Work item. Required from the data below: the exact lines starting at the line containing "The image size is (750, 514)." and ending at the line containing "Given: Click the owner name Aun", with both ends kept and all pictures dropped.

[Extracted records]

—————

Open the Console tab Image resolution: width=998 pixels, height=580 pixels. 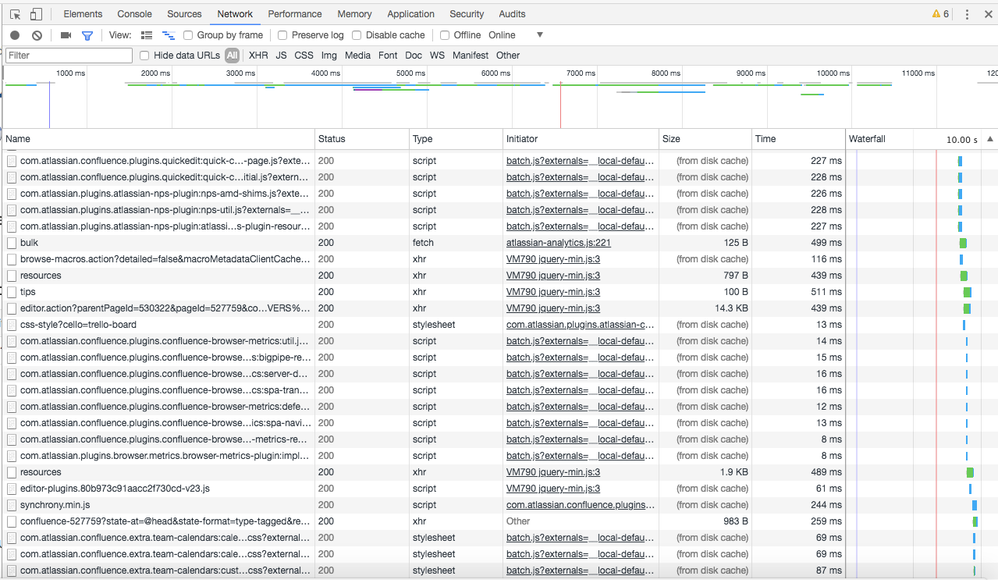pos(135,14)
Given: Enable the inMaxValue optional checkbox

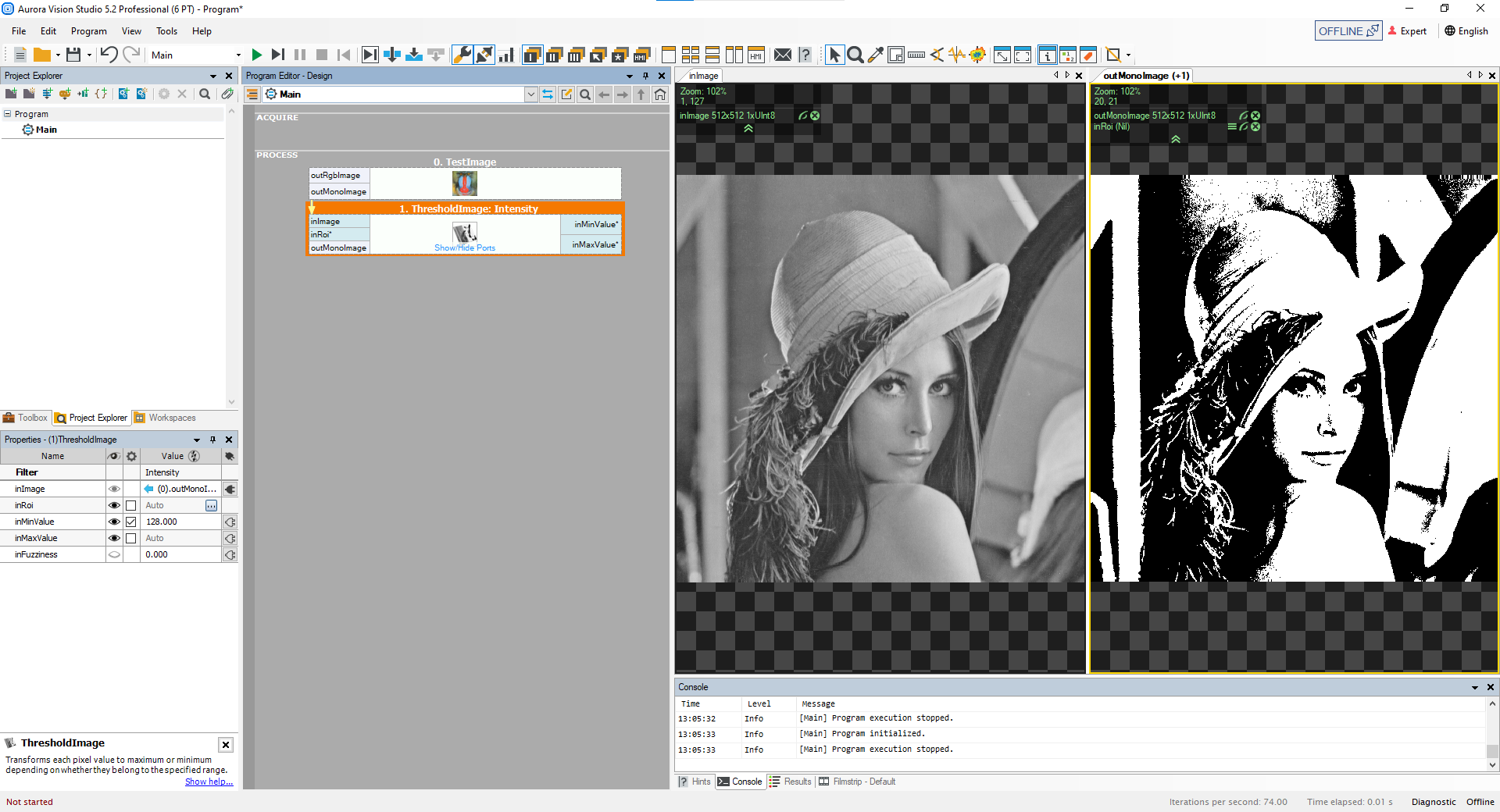Looking at the screenshot, I should point(131,538).
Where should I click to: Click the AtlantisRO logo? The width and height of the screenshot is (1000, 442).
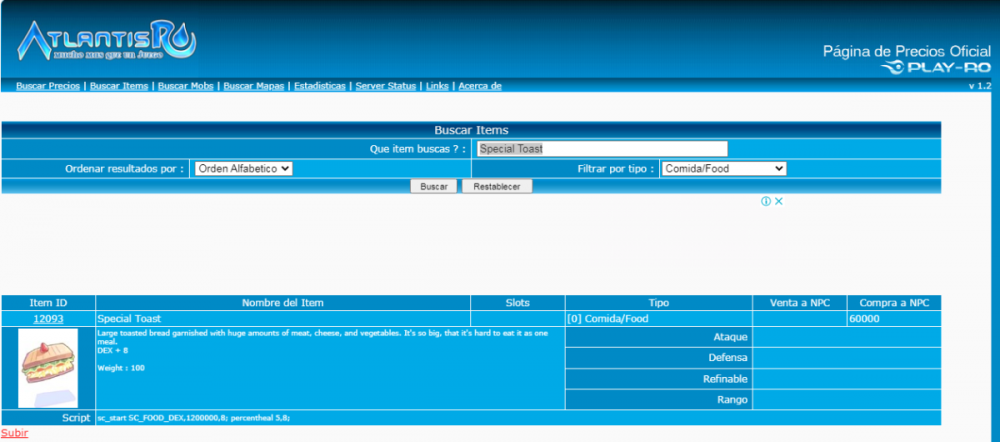click(105, 41)
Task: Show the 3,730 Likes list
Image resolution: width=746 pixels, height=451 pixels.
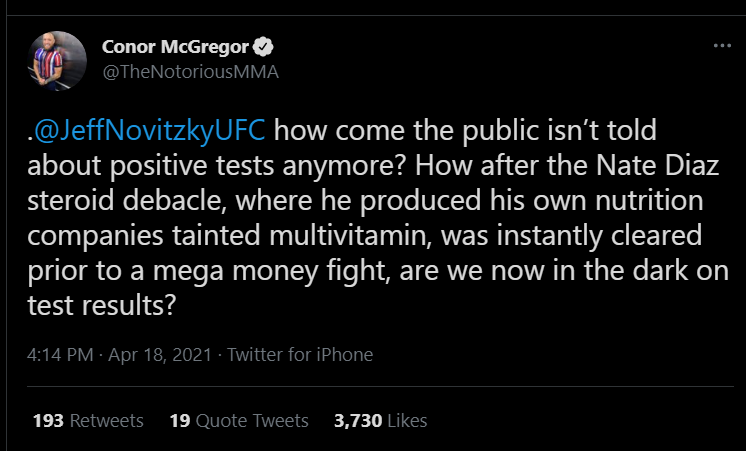Action: coord(380,421)
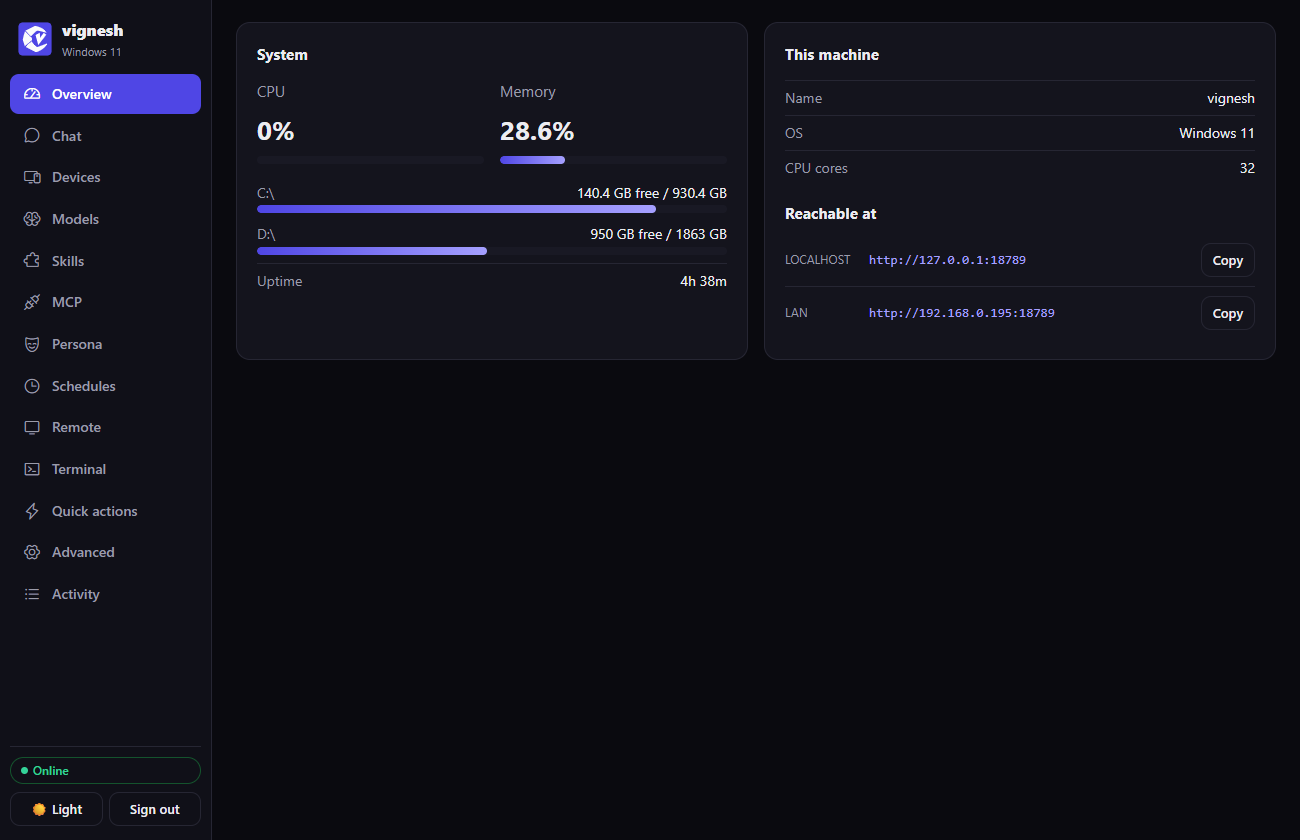Image resolution: width=1300 pixels, height=840 pixels.
Task: Click the Skills puzzle-piece icon
Action: pyautogui.click(x=32, y=261)
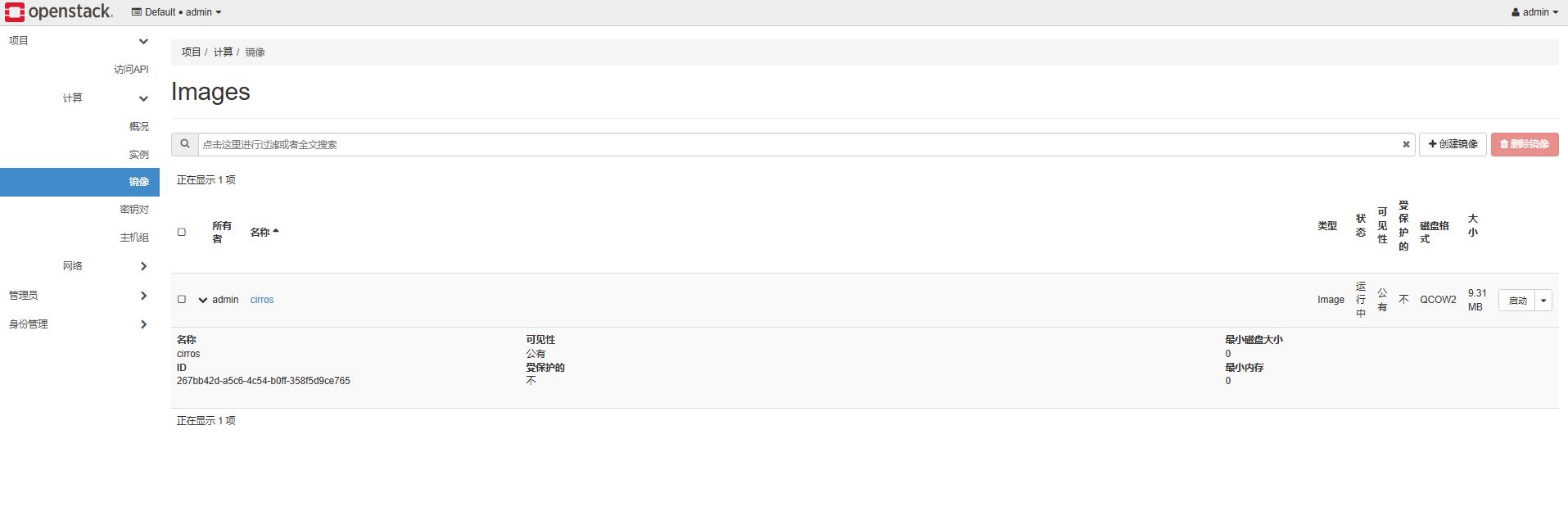Toggle the select-all images checkbox
This screenshot has width=1568, height=507.
182,232
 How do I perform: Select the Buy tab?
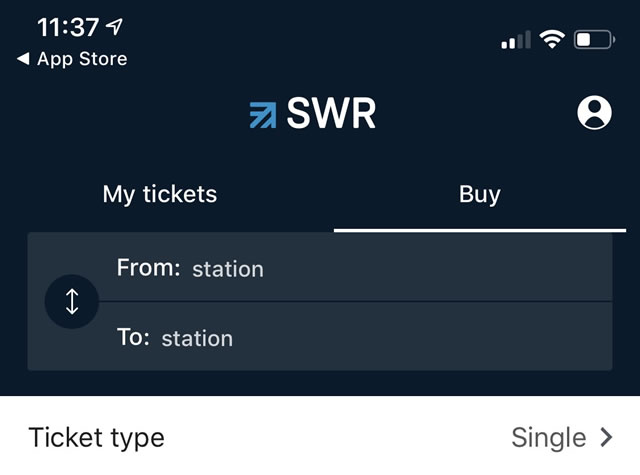coord(479,194)
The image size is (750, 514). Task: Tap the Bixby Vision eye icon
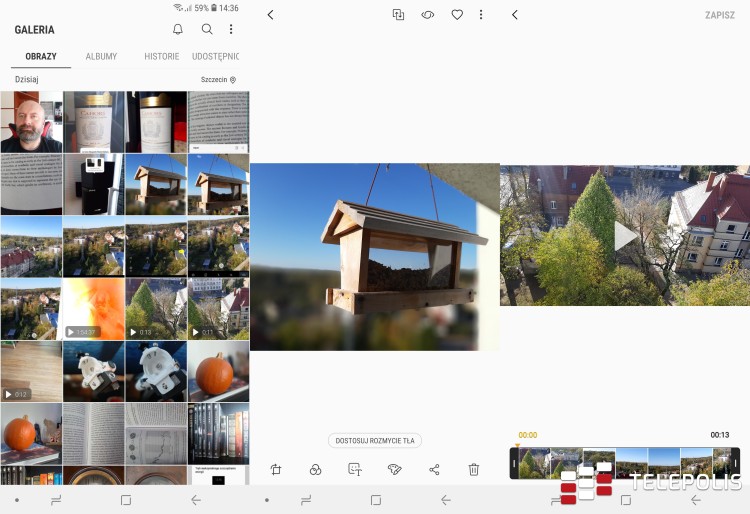(x=427, y=15)
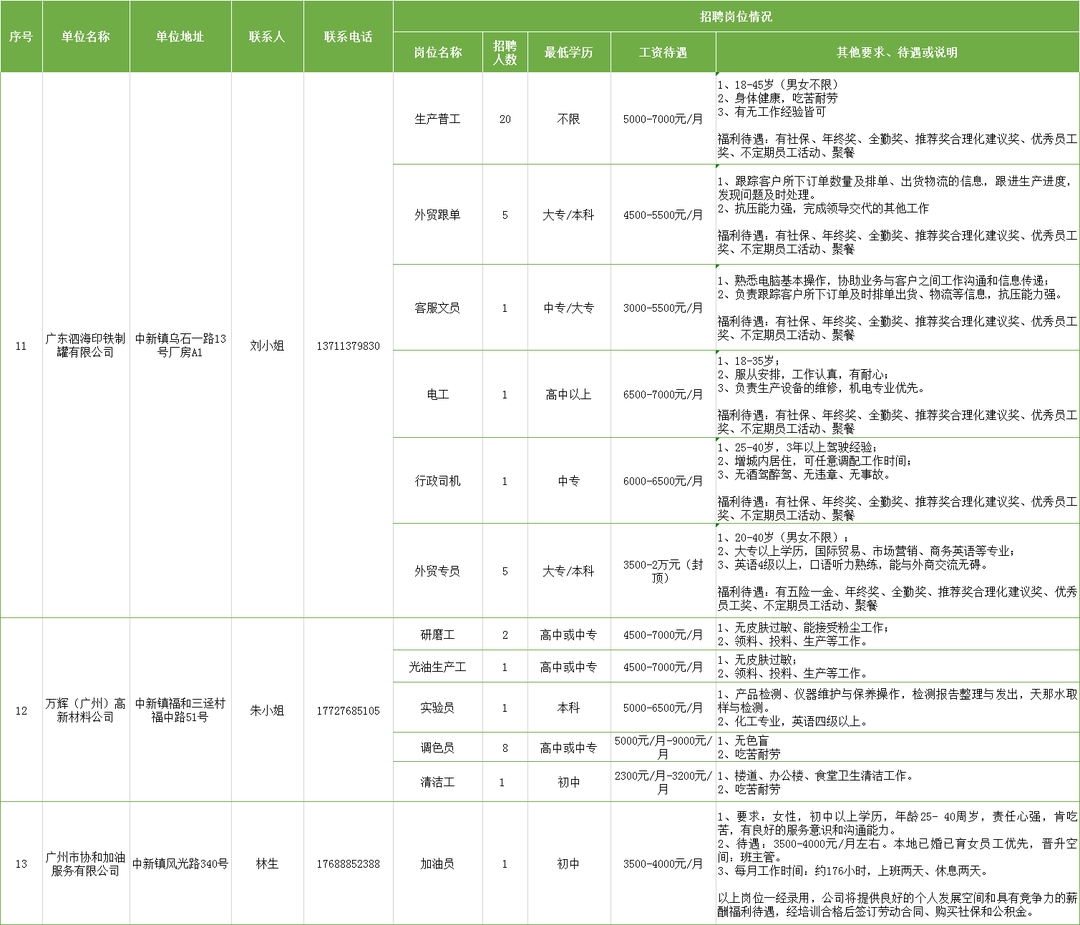Click the 电工 job cell
Image resolution: width=1080 pixels, height=925 pixels.
(x=437, y=394)
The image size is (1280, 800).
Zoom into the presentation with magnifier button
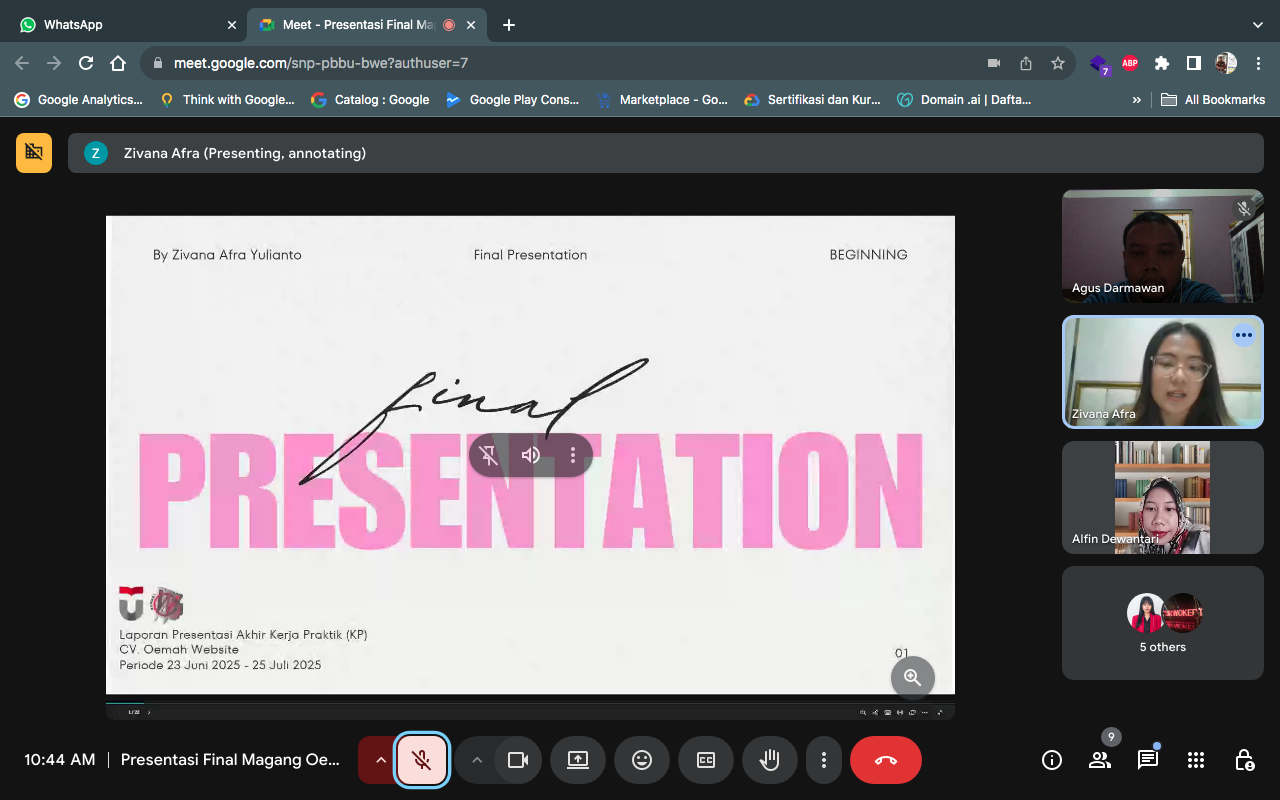(912, 677)
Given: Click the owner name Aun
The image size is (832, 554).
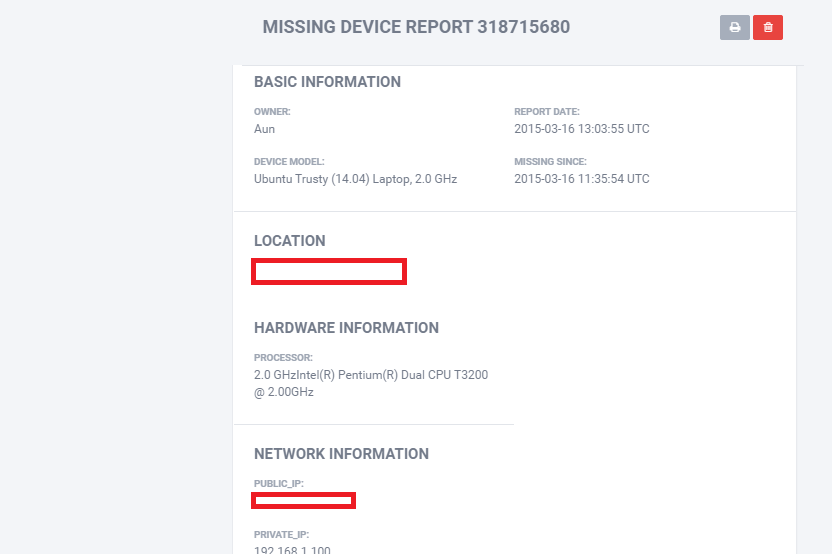Looking at the screenshot, I should pos(264,129).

—————

Task answer.
The image size is (750, 514). Task: Tap the Bixby Vision eye icon
(x=427, y=15)
Click the 电工 job cell
Image resolution: width=1080 pixels, height=925 pixels.
(x=437, y=394)
The image size is (1280, 800).
Zoom into the presentation with magnifier button
(912, 677)
Given: Click the owner name Aun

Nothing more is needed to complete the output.